### Aim
Tally the lines of the listing that contain the string "dimensions" and report only that number.

### Data rows
===============

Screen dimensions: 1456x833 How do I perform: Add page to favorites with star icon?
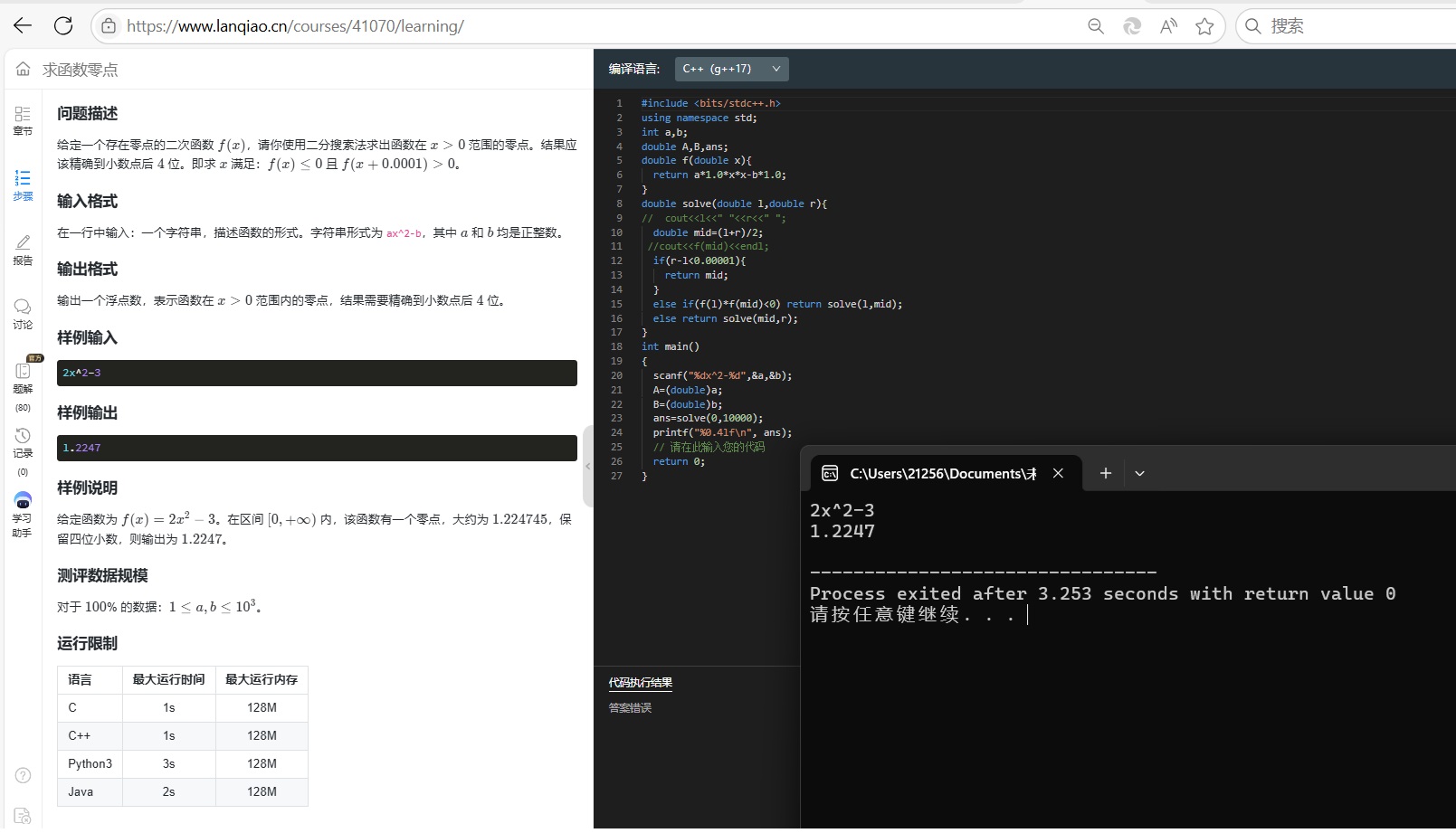coord(1204,26)
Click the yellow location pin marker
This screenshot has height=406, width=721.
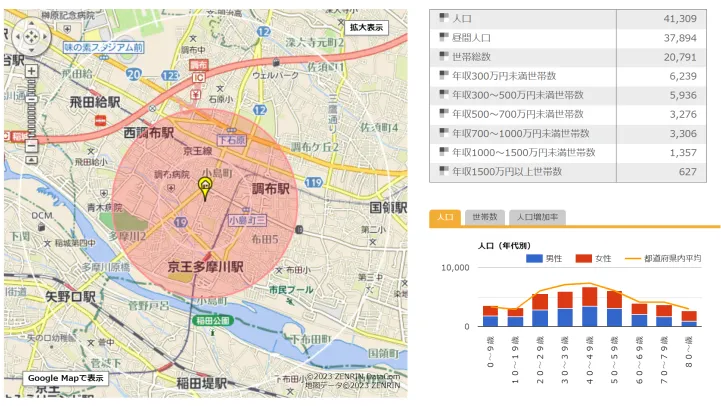point(206,187)
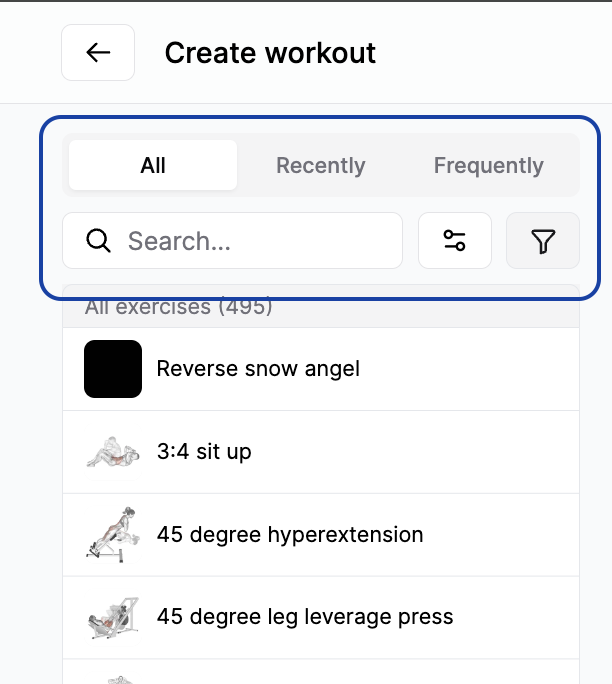Open the funnel filter button
Screen dimensions: 612x684
[x=543, y=241]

===============

### Exercise output
2